(Excerpts from a dataset)

————————

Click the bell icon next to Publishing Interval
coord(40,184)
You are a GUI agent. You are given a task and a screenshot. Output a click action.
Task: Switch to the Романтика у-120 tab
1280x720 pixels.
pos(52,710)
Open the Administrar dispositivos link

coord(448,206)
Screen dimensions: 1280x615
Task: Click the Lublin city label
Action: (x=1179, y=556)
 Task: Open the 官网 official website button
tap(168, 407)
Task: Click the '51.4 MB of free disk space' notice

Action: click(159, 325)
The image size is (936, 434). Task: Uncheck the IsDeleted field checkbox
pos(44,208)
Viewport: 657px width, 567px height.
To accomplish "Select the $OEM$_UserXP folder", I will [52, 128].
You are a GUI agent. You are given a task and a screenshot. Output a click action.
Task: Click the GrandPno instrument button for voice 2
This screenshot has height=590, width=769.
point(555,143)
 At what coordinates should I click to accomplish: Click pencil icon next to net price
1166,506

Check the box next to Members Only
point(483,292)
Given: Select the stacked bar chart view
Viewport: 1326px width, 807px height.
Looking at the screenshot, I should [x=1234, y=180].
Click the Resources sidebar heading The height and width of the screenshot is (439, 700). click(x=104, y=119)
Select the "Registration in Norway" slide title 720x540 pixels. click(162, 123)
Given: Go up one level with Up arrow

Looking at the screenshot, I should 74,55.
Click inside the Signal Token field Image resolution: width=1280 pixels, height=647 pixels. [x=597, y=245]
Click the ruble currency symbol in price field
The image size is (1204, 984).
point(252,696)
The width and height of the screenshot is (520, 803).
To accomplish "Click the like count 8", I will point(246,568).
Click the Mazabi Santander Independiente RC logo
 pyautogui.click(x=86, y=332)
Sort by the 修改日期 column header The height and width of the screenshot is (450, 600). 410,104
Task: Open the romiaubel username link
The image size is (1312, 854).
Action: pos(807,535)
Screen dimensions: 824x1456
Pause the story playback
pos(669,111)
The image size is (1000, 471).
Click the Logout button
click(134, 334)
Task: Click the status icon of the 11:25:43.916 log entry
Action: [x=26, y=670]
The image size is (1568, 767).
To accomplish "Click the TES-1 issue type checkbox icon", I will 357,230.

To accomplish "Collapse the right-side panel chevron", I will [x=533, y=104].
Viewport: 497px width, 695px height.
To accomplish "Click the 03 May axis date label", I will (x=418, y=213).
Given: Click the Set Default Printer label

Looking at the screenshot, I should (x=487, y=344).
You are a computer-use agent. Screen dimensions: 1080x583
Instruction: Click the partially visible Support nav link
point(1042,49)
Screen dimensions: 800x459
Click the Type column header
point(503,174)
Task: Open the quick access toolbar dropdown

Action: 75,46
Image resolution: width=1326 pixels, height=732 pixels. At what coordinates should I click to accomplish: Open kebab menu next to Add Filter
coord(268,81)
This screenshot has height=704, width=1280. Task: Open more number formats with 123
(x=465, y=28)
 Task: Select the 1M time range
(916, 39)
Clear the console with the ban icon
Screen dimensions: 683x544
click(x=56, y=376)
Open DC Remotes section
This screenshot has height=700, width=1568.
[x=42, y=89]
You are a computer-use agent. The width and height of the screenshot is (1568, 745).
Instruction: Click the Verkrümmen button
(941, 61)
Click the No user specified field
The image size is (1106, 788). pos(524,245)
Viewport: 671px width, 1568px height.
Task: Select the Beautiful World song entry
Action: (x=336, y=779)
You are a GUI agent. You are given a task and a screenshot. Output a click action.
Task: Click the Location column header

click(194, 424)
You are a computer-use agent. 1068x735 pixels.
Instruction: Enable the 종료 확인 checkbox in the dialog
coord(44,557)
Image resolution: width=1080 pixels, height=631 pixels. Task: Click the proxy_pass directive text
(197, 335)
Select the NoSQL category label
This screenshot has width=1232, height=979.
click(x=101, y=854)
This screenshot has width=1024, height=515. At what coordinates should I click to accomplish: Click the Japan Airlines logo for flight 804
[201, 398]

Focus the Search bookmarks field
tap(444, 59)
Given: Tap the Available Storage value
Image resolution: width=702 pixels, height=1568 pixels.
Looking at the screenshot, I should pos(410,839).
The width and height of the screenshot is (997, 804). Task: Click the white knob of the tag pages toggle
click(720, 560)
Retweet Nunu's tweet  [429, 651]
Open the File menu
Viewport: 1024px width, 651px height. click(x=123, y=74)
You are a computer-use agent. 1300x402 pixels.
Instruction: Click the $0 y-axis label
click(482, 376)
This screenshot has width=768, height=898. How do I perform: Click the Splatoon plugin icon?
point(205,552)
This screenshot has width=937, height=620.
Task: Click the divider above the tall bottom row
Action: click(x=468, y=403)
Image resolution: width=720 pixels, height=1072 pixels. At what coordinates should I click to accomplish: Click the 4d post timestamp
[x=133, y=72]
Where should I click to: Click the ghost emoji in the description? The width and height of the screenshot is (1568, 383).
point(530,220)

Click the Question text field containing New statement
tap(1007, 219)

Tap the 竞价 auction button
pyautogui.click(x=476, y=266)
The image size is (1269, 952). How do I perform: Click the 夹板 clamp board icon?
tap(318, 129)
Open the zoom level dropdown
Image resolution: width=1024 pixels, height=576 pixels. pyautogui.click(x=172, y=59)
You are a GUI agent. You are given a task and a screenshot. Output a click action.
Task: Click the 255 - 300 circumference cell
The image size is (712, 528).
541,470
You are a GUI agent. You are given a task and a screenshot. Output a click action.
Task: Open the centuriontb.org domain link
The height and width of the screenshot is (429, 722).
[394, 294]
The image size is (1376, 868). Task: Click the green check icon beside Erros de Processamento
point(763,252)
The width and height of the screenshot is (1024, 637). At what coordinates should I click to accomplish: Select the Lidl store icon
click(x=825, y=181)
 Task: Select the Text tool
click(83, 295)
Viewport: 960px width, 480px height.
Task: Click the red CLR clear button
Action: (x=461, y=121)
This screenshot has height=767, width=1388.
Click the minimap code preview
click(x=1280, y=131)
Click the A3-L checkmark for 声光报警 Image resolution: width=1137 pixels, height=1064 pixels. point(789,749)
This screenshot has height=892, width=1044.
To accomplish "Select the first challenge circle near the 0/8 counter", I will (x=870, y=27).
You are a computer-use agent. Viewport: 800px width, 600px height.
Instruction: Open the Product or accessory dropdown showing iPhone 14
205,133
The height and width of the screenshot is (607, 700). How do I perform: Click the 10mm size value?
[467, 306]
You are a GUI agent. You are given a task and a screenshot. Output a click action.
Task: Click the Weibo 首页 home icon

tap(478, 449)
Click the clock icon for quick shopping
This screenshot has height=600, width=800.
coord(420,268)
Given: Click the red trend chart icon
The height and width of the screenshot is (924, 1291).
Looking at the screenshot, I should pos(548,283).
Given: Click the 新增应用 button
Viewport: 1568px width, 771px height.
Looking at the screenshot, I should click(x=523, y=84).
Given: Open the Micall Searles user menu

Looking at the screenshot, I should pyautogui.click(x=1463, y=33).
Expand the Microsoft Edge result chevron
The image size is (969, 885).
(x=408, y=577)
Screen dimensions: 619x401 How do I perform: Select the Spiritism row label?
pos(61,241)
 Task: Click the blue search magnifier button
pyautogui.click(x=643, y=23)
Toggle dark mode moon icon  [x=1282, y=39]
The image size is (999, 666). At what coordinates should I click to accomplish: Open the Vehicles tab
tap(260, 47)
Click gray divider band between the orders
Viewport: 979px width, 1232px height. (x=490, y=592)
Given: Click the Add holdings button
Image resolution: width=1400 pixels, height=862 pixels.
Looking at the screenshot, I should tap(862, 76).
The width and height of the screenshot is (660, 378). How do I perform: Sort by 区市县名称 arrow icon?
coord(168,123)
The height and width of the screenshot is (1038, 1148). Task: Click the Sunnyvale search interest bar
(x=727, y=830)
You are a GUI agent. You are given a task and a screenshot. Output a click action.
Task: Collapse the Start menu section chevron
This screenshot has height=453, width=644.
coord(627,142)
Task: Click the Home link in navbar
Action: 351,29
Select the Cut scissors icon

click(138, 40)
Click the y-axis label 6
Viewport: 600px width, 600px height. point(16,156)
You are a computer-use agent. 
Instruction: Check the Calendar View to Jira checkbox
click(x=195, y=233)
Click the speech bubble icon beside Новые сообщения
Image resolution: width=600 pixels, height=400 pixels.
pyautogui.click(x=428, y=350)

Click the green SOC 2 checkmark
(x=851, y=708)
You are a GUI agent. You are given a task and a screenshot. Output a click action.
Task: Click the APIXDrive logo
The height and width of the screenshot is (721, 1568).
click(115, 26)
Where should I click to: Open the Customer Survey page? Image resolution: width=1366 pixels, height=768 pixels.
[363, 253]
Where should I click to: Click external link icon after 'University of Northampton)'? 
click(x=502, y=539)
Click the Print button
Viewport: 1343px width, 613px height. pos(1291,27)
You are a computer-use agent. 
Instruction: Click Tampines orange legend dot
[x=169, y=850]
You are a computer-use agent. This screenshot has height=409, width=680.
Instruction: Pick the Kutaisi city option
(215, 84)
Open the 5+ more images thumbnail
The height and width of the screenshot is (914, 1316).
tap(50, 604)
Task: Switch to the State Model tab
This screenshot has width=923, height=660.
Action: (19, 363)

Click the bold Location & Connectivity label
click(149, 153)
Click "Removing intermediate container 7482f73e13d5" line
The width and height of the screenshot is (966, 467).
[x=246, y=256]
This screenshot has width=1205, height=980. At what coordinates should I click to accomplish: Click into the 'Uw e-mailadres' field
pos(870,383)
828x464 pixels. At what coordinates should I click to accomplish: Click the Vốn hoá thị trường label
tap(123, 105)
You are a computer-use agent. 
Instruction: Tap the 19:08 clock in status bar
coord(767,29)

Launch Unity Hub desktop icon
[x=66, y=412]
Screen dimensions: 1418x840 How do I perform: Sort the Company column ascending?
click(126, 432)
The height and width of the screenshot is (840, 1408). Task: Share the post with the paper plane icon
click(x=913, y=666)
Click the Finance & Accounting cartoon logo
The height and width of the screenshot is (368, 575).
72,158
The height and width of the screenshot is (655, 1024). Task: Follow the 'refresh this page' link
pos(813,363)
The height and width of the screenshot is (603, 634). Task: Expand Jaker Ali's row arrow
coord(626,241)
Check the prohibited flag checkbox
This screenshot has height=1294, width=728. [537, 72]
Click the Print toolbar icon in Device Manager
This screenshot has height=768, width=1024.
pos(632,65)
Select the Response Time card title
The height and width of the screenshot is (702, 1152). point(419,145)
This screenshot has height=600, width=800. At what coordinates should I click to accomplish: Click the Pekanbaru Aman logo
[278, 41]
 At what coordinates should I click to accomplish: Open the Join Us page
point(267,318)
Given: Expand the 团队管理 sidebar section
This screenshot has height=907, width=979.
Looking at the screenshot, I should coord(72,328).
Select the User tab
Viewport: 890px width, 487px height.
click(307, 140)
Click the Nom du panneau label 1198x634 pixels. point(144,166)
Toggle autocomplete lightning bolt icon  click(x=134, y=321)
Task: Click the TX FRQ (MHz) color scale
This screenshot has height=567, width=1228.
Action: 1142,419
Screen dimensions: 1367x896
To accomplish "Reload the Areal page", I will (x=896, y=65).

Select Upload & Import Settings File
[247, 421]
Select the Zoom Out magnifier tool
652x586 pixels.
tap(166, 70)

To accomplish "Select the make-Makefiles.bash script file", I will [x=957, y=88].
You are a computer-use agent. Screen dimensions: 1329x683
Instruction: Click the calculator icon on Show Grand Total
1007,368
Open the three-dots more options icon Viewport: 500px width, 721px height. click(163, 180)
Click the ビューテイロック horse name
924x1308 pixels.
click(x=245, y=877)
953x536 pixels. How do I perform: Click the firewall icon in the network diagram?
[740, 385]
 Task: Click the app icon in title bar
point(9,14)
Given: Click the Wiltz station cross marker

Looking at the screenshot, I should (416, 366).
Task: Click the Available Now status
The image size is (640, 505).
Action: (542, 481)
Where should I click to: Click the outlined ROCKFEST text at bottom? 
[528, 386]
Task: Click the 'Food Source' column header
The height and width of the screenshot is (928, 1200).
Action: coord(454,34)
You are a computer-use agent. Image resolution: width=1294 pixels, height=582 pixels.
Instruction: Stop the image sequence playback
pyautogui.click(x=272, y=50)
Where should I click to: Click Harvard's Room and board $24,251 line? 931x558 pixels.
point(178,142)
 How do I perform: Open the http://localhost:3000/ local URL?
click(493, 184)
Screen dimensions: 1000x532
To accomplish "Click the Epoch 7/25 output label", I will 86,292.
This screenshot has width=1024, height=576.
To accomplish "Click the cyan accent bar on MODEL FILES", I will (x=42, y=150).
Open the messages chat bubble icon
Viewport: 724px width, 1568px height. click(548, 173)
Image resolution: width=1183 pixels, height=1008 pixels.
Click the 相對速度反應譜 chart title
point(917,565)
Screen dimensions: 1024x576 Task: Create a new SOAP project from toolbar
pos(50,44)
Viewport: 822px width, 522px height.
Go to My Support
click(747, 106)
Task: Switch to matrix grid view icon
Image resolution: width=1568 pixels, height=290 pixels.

————————

→ **WHAT IS BEING ASKED**
Which lines in the records above include the word "sidebar"? Copy them out.

→ **WRITTEN SOLUTION**
Click the Resources sidebar heading The height and width of the screenshot is (439, 700). click(x=104, y=119)
Given: Expand the 团队管理 sidebar section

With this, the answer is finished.